Sam sedikit bingung, ujaran pemuda itu seperti ia tidak tahu bahwa Sam di usir bu Ratih. Nah, padahal kan ia yang menemani Sam waktu ia di usir. Atau bisa saja ia hanya ingin memperpanjang pembicaraan. Atau bisa saja ia ingin mengetes kejujuran Sam. Atau bisa saja ia punya ingatan seperti ikan mas. Atau bisa saja ia di utus ibu Ratih (yang ini sudah tidak masuk akal).
“Eer,, kelamaan di perpus mas.”
“Ooh.” Pemuda itu menolehkan kepalanya dan memandang Sam. Sam tiba tiba salah tingkah, ia membuang mukanya yang sedari tadi menganalisa wajah senior dukunnya itu.
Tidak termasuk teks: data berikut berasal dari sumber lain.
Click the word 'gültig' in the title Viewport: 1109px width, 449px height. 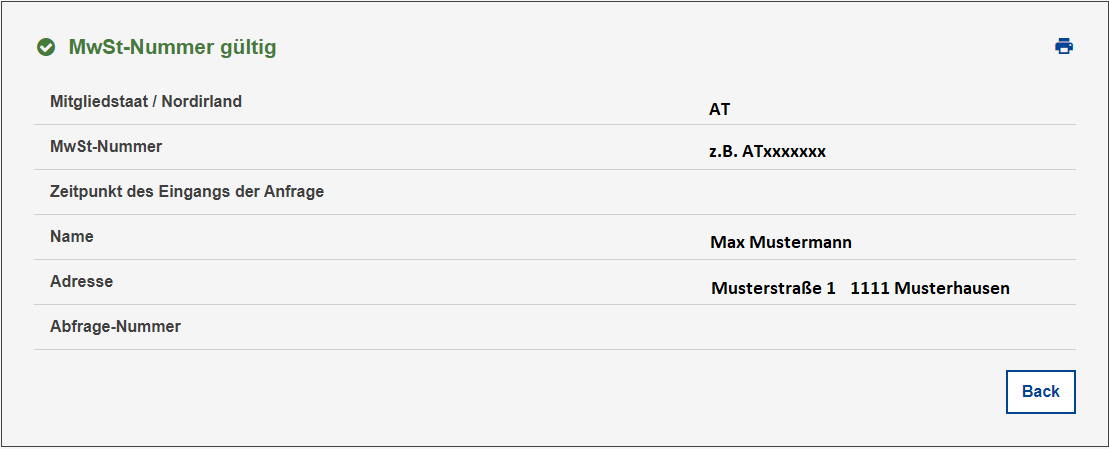click(248, 48)

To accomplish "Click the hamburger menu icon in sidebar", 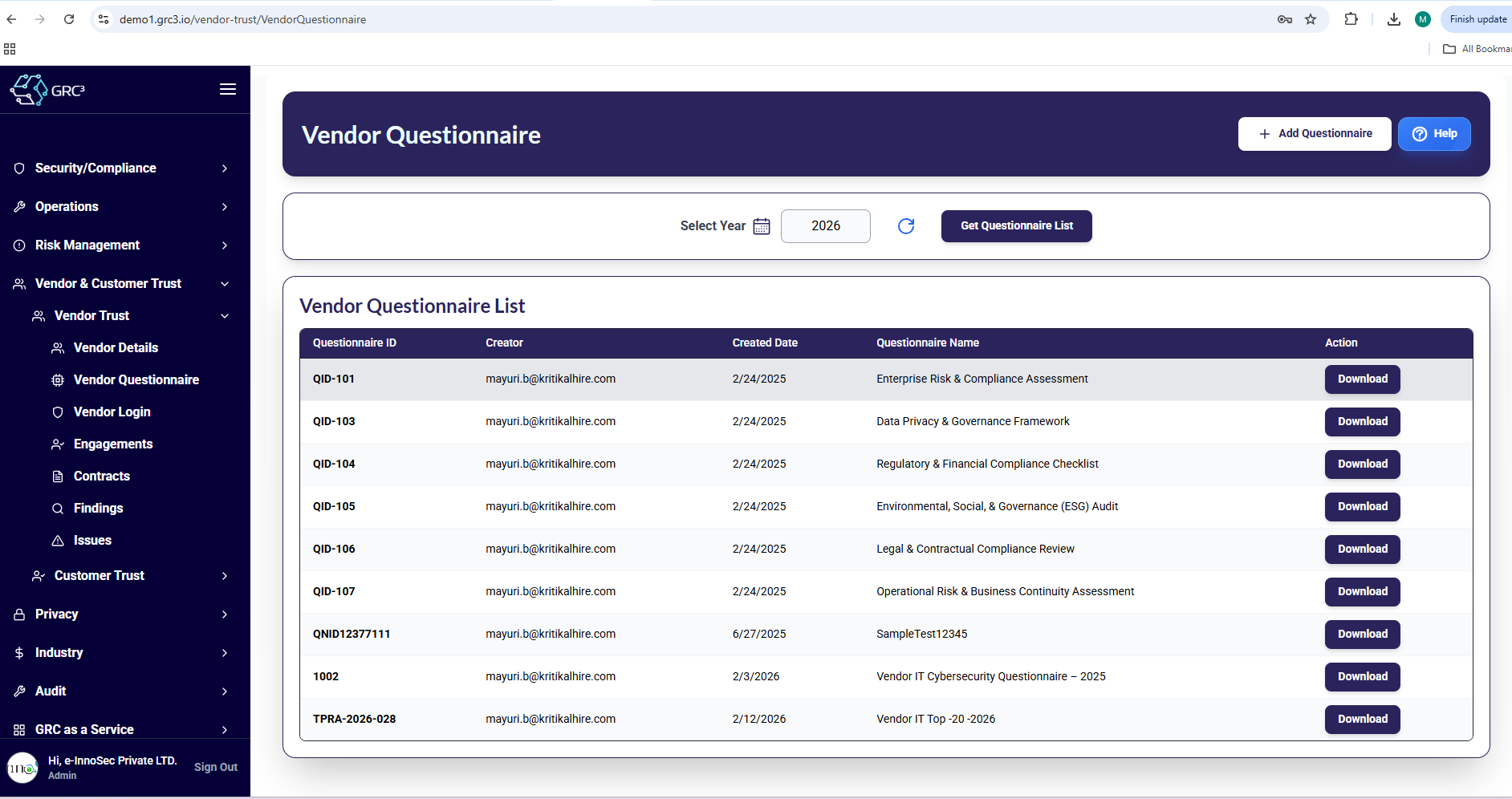I will coord(228,89).
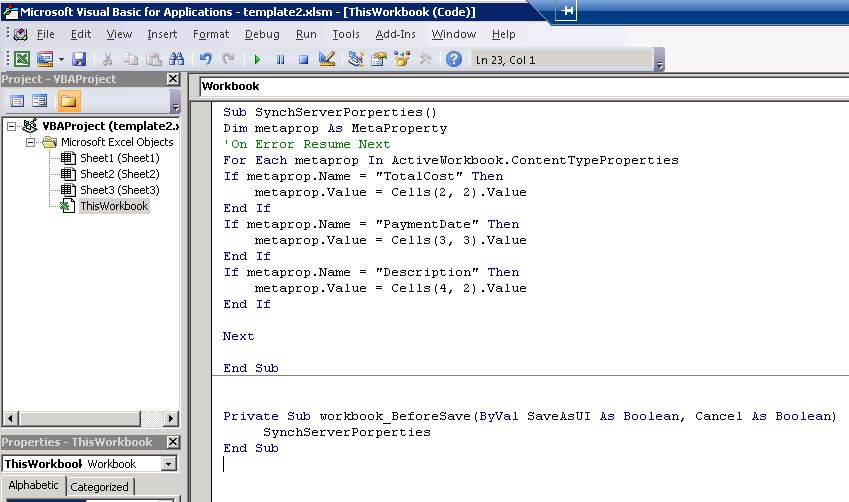
Task: Open the Project Explorer icon in toolbar
Action: click(356, 60)
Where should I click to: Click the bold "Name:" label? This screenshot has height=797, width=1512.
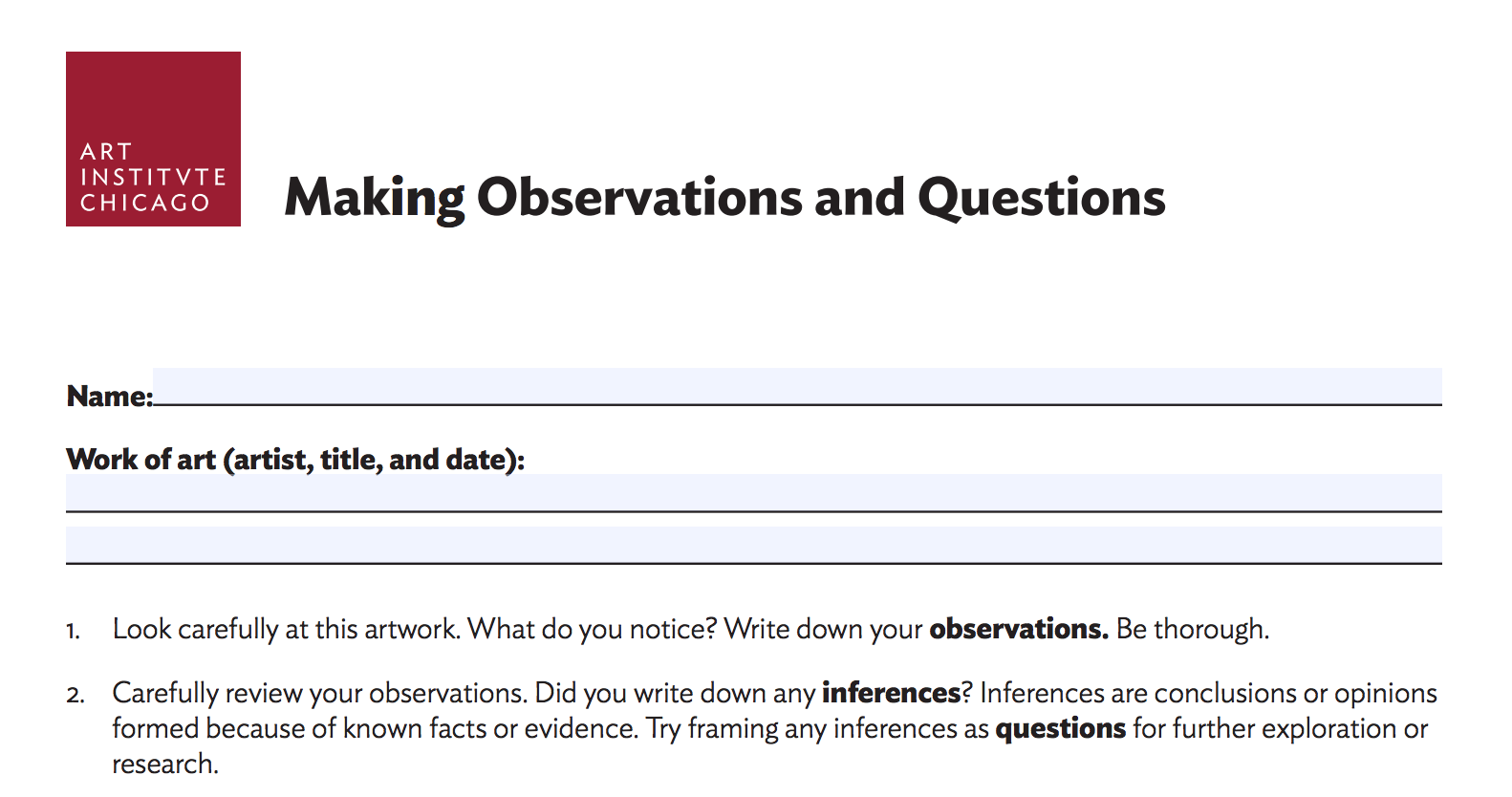click(109, 397)
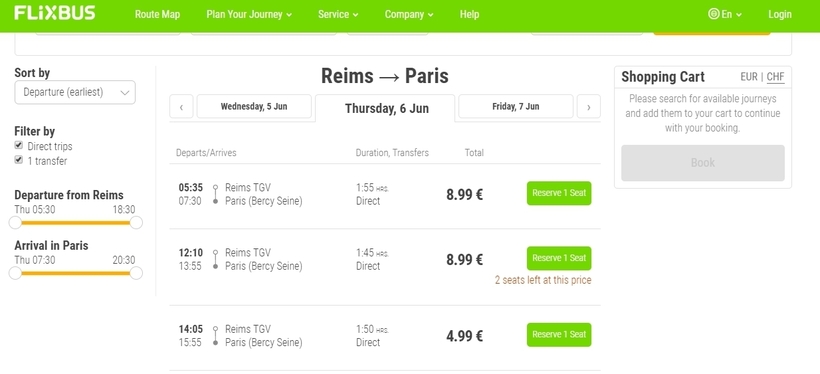The image size is (820, 374).
Task: Click route line icon of 14:05 trip
Action: [x=215, y=336]
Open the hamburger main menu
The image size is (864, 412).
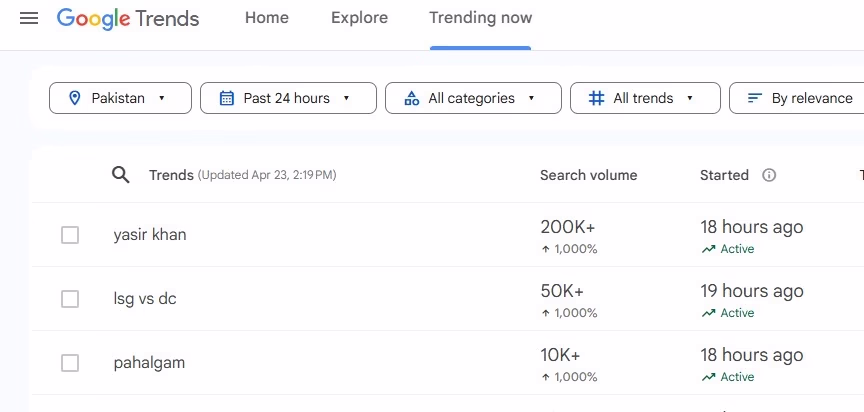tap(29, 18)
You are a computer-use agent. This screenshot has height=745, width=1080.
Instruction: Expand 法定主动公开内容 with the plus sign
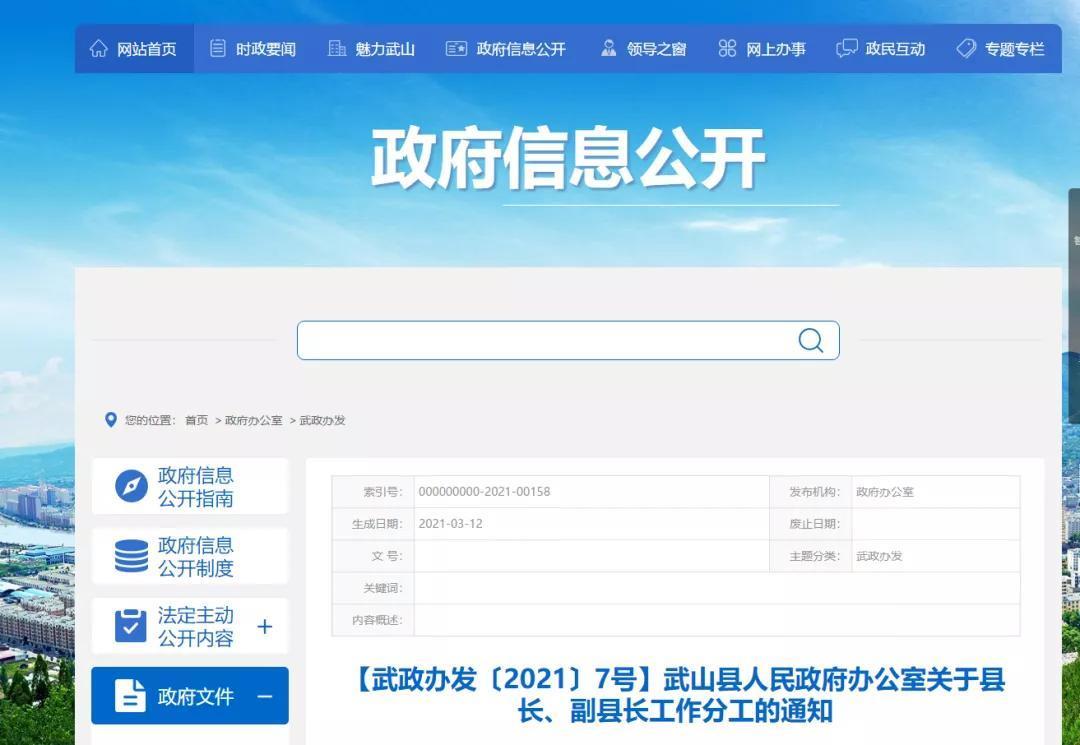(x=265, y=627)
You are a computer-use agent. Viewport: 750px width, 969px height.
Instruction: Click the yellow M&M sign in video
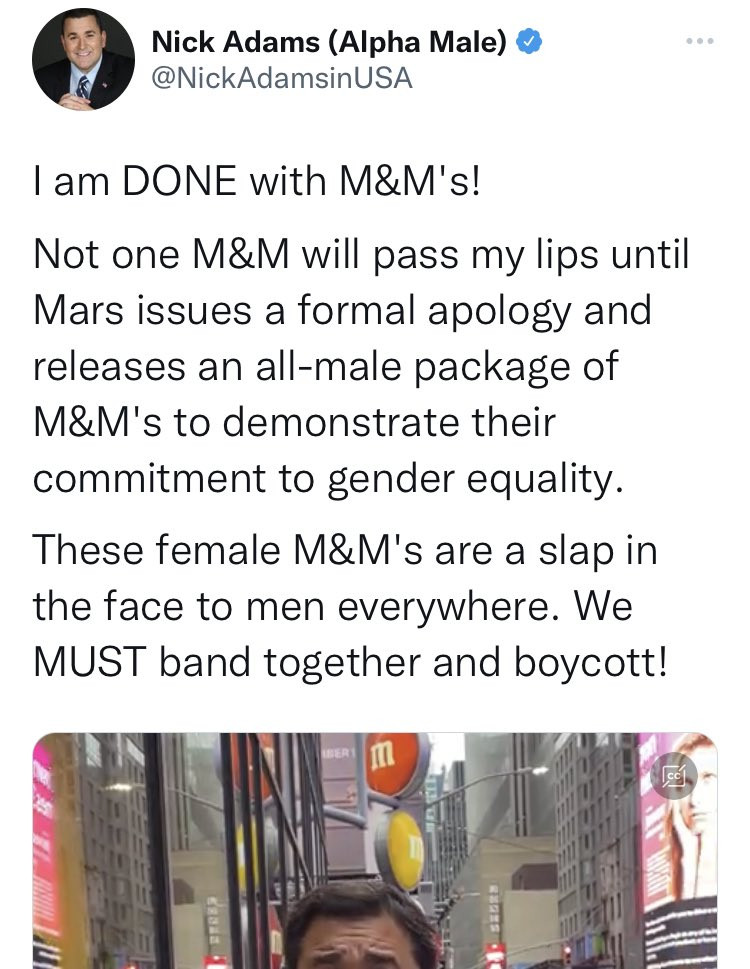pyautogui.click(x=402, y=850)
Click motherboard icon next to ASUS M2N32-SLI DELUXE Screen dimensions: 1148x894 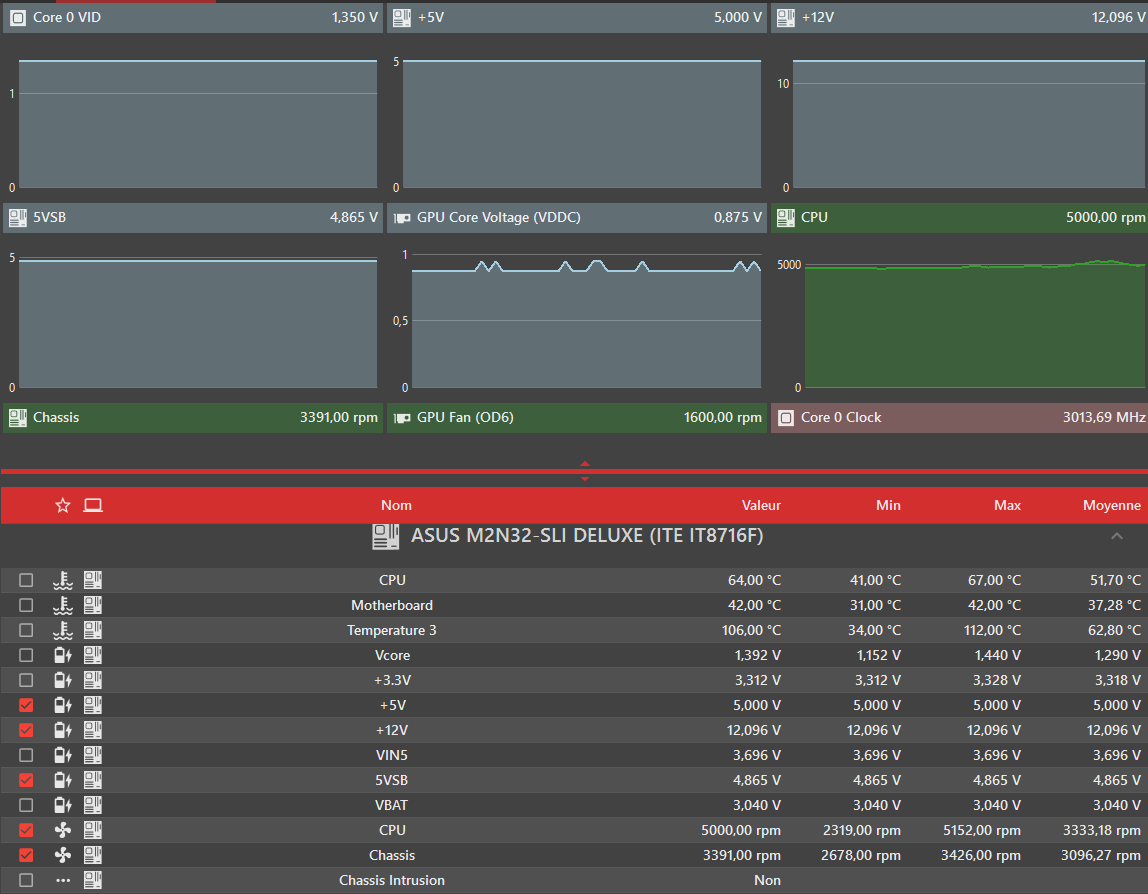pyautogui.click(x=386, y=536)
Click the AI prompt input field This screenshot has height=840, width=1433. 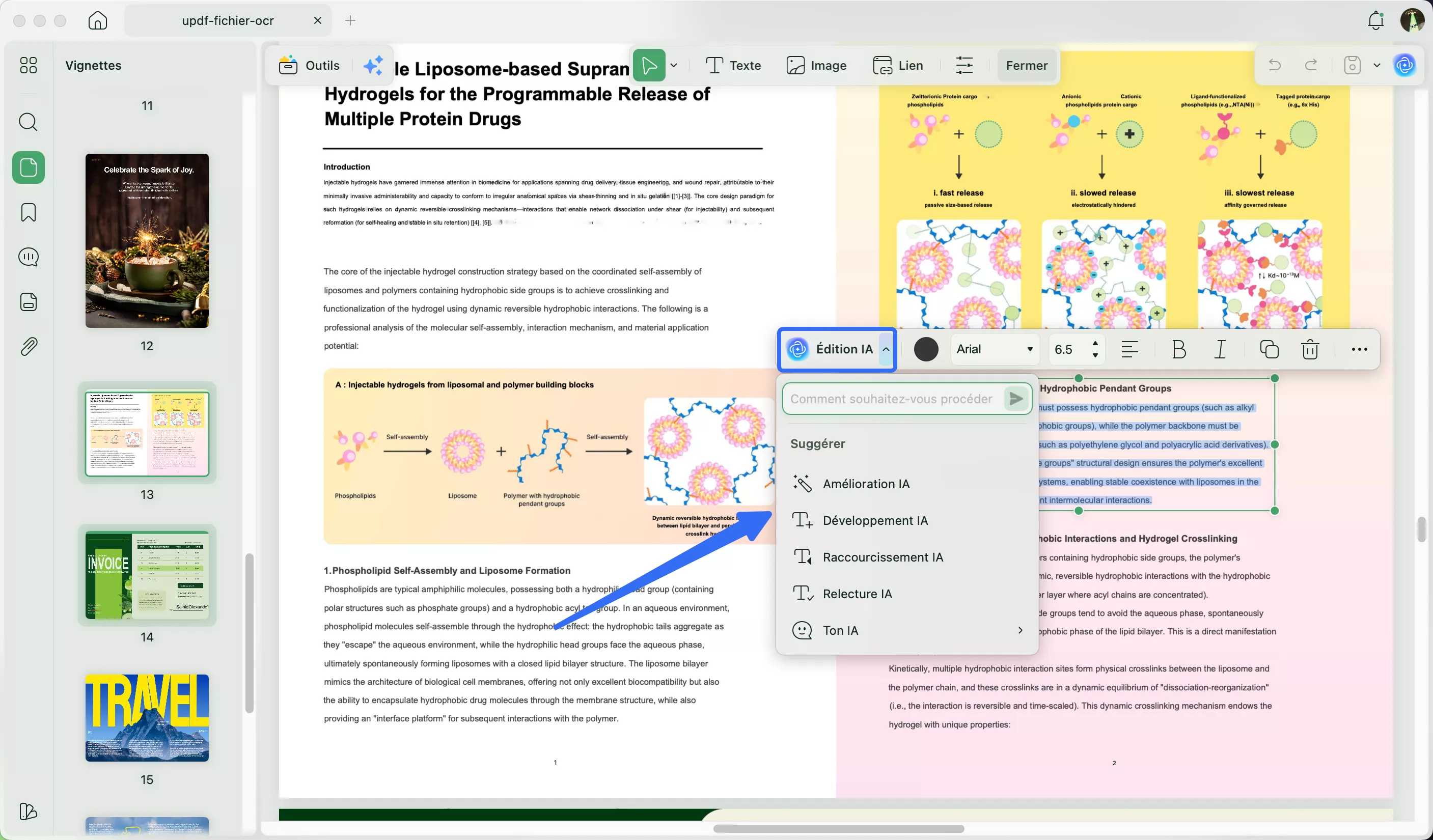(891, 399)
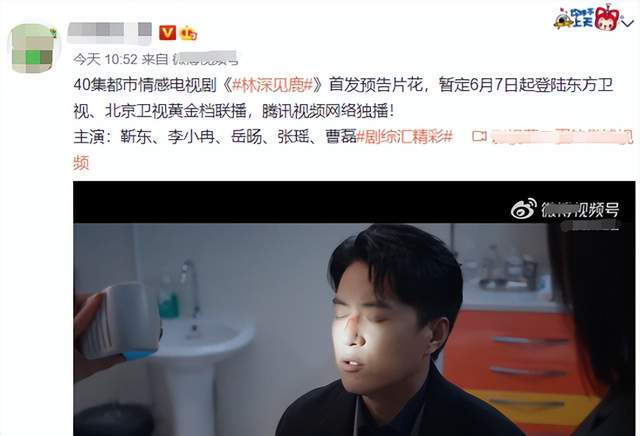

Pandangan Sam fokus melihat makanannya seolah ia bisa menghabiskanya dengan kekuatan pikiran. Mukanya panas, jantung Sam berdegup kencang. Padahal perasaan Sam biasa saja saat waktu pertama kali mereka bercakap.
“Itu ga dihabisin?.”
“Eh iya mas.” Untuk pertama kalinya Sam menuruti perintah orang yang belum ia kenal sama sekali. Bahkan Andi harus meminta Sam tiga kali sampai Sam baru mewujudkan perintah Sam, itupula sudah ditambah dengan umpatan. Sam langsung menghabiskan mie ayamnya namun tidak serakus tadi, nafsu makannya seperti tiba-tiba hilang.
“Saya biasanya makan disini sendirian.” “Saya duluan ya.” Pemuda itu berdiri dan meninggalkan meja Sam.
Sam hanya menatap punggung pemuda itu menjauh. Ia masih kaget dan seperti terhipnotis. Mukanya melongo heran tidak yakin tentang apa yang terjadi tadi. Jantungnya berdegup sangat kencang suhu tubuhnya bertambah. Tak tahulah kenapa. Pemuda itu seperti mengeluarkan aura yang mistis dan aneh, benar-benar aneh.